Remember, while you will know exactly what you own, you need to be able to prove ownership to a third party -- eg, an auditor -- or ensure there is no doubt in the event of a new manager suddenly having to take over.

Next, any external factors that influence management must be described. Examples here include archeological monuments, fisheries considerations, or if the woodland is situated in or near a NHA or SAC, or an area designated as of high landscape importance.

By the time the woodland is ready for first thinning, or at the very least shortly afterwards, an inventory should be prepared, preferably by a professional forester as it includes a quantity of technical information such as species, top height, yield class, stocking density, mean tree volume and total volume set out on a compartment or sub-compartment basis.

TOOL

The inventory must be accompanied by maps clearly showing each compartment. A good inventory is an essential tool for planning and is well worth preparing properly.

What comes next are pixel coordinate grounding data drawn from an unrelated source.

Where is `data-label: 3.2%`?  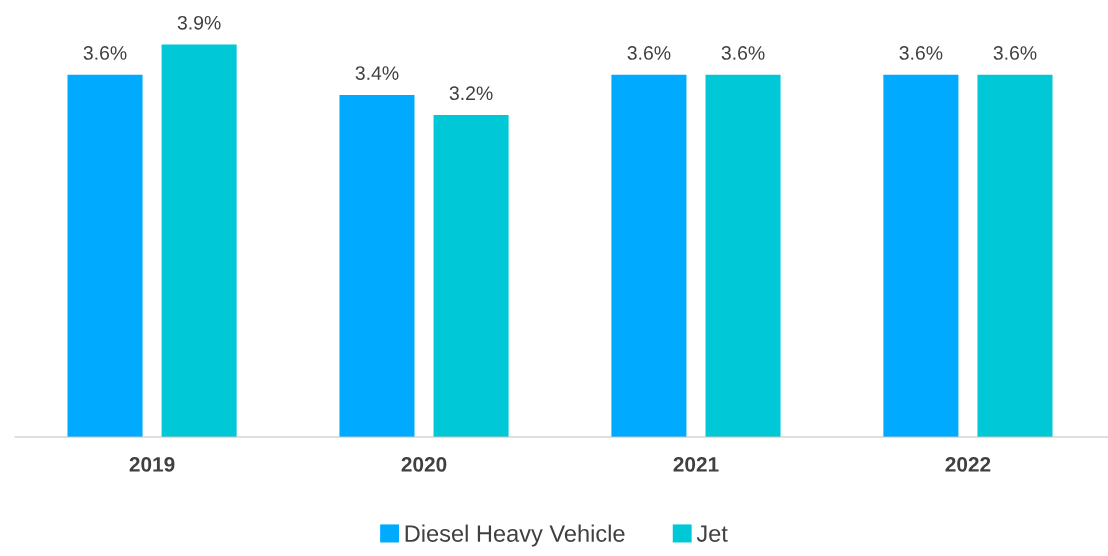 data-label: 3.2% is located at coordinates (471, 94).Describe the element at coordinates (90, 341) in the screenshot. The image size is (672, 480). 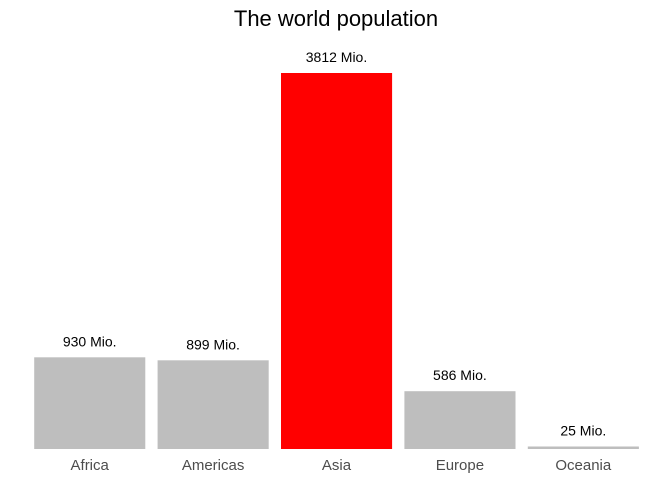
I see `data-label-africa: 930 Mio.` at that location.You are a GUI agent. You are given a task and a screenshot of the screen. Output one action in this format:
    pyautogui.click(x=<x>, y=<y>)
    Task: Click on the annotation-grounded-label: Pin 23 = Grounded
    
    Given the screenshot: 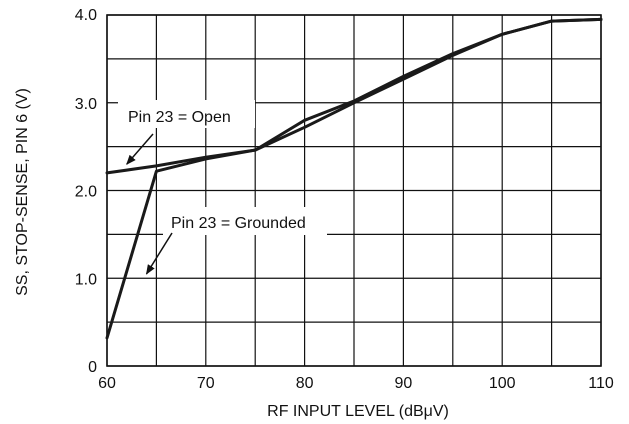 What is the action you would take?
    pyautogui.click(x=238, y=224)
    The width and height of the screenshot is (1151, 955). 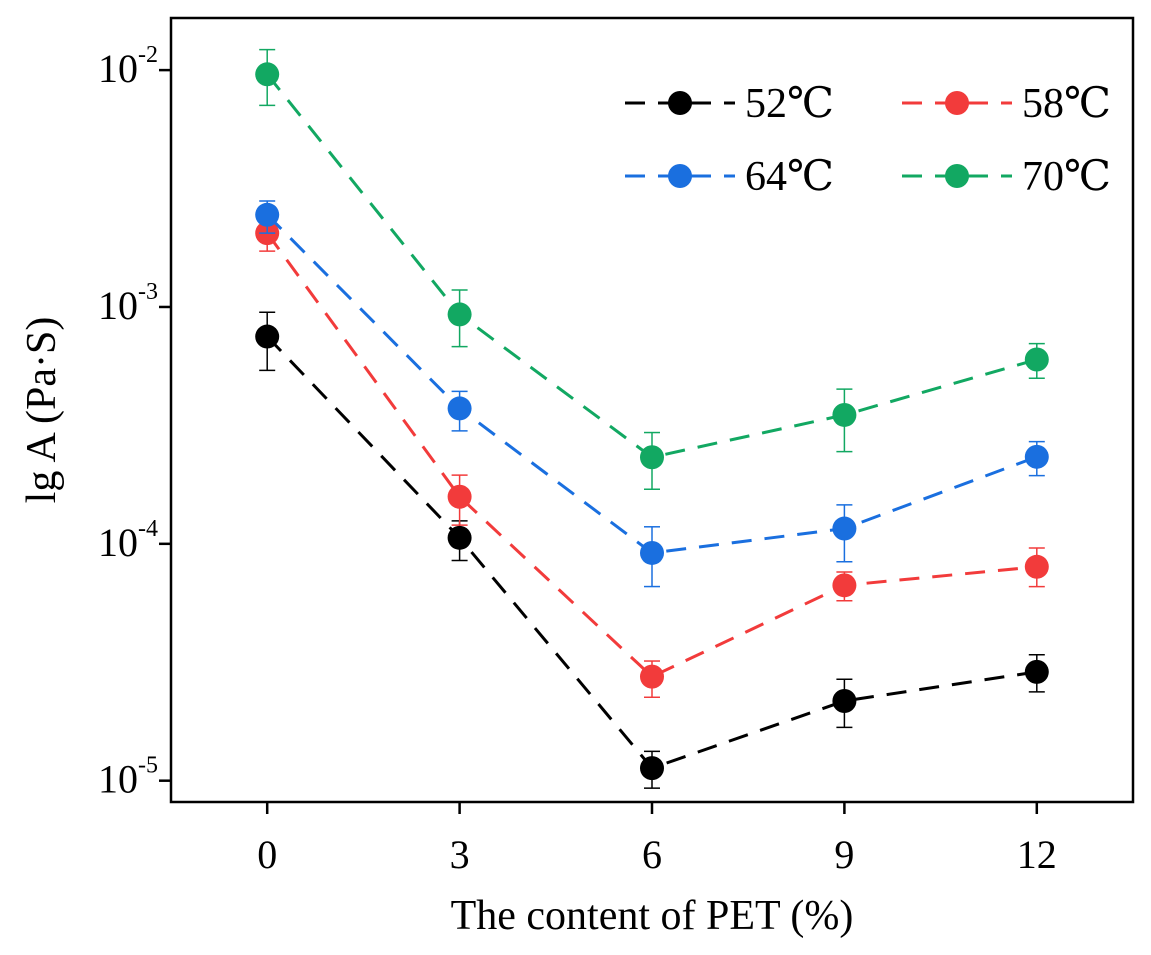 What do you see at coordinates (1066, 177) in the screenshot?
I see `legend-label: 70℃` at bounding box center [1066, 177]. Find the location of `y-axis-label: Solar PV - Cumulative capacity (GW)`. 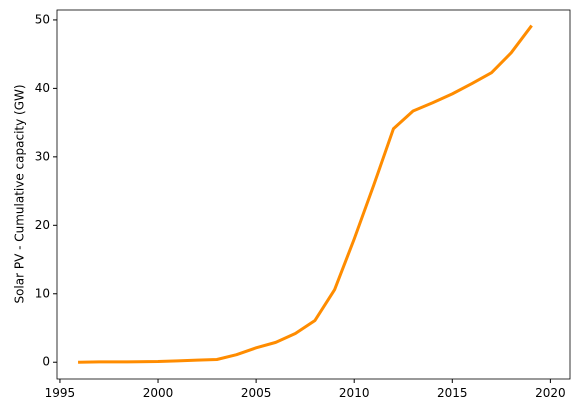

y-axis-label: Solar PV - Cumulative capacity (GW) is located at coordinates (20, 194).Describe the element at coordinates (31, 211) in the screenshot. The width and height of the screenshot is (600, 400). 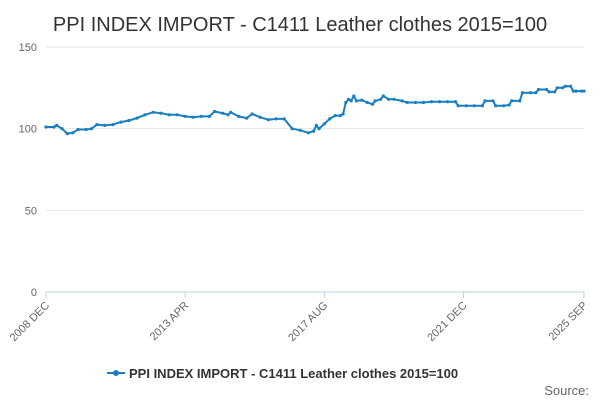
I see `y-tick-label: 50` at that location.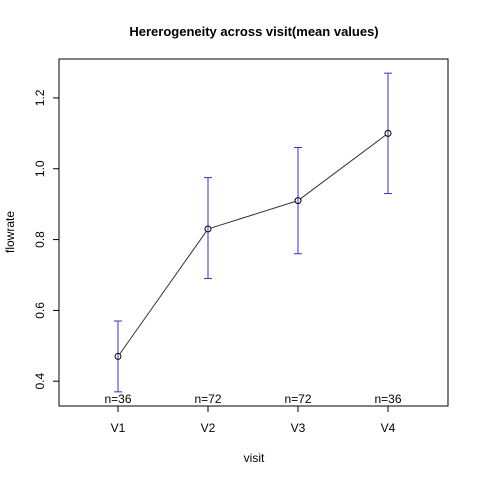 The height and width of the screenshot is (480, 480). I want to click on y-tick-label: 0.6, so click(40, 310).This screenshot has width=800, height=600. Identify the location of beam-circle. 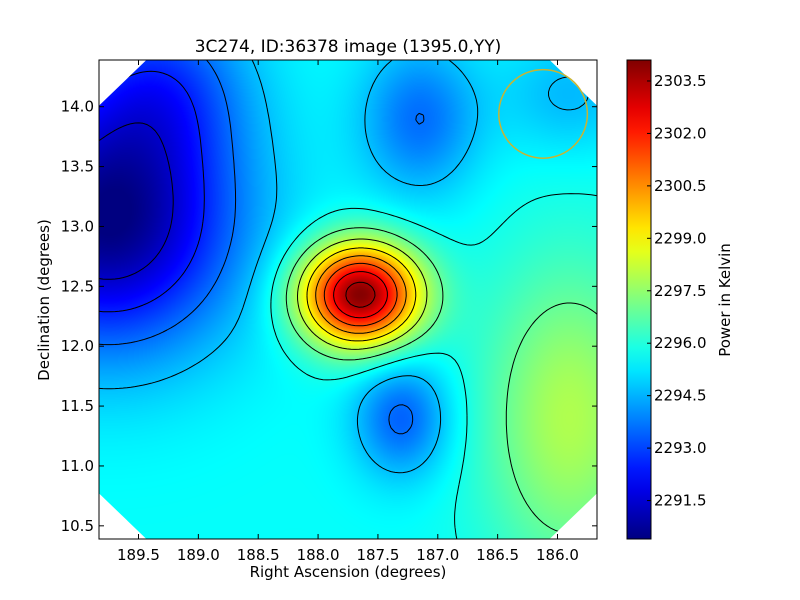
(544, 114). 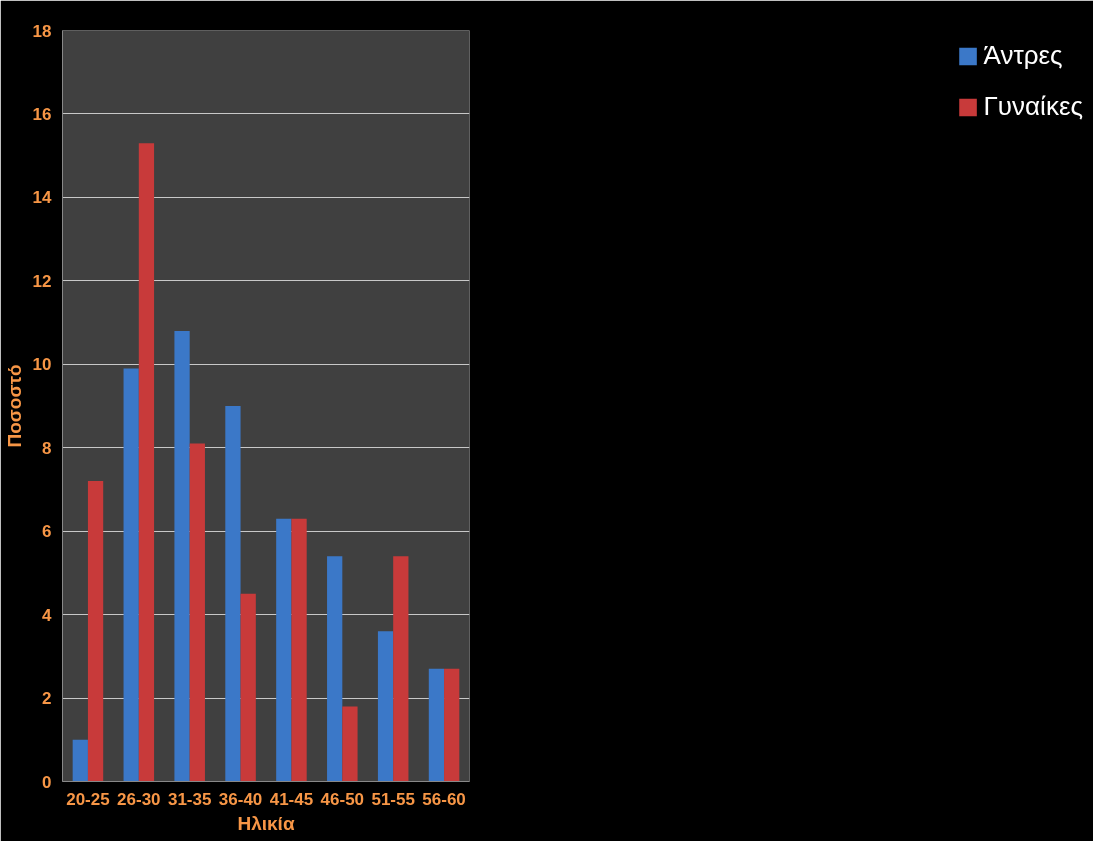 What do you see at coordinates (42, 281) in the screenshot?
I see `y-tick-label: 12` at bounding box center [42, 281].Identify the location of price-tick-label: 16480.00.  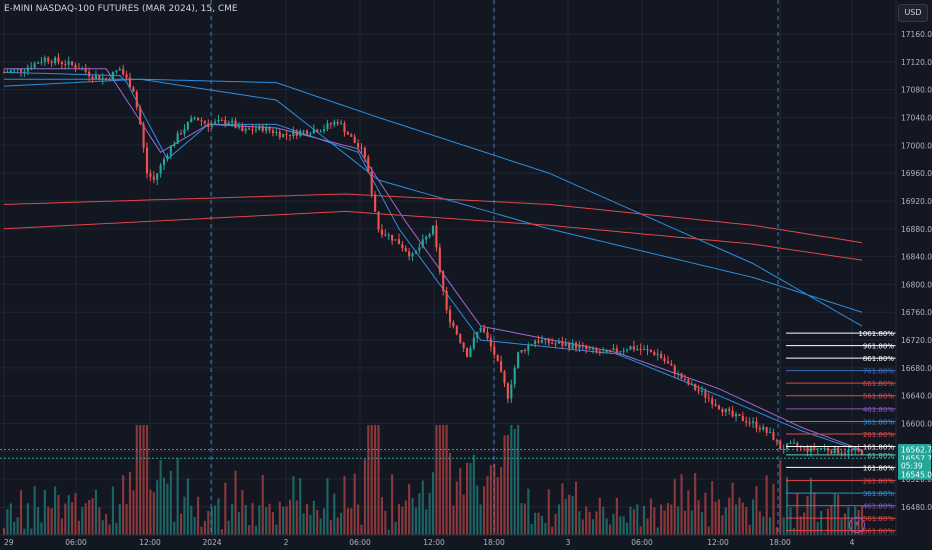
(916, 508).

There should be a written plan for a period of at least the next five years, setting out the objectives and silvicultural systems to be employed, with an annual chart itemising the operations on a compartment basis.

This can be accompanied by a chart showing the records of works done, with date and the location; and sales records, again with dates, volumes and prices achieved.

However, as this last is commercially sensitive and confidential, the owner may wish to keep it in a separate file.

It is also advisable to have a written operational plan describing the thinning system to be employed, thinning control methods used, how scrub is to be controlled, and maps marking extraction routes, stacking areas and forest roads.

The operational plan will also describe the measures to be taken over time to restructure the forest with regard to varying the age profile and introducing species diversity where appropriate.

Finally, the plan should include a section on hazard identification and risk assessment. This must never be overlooked as the consequences can be very serious.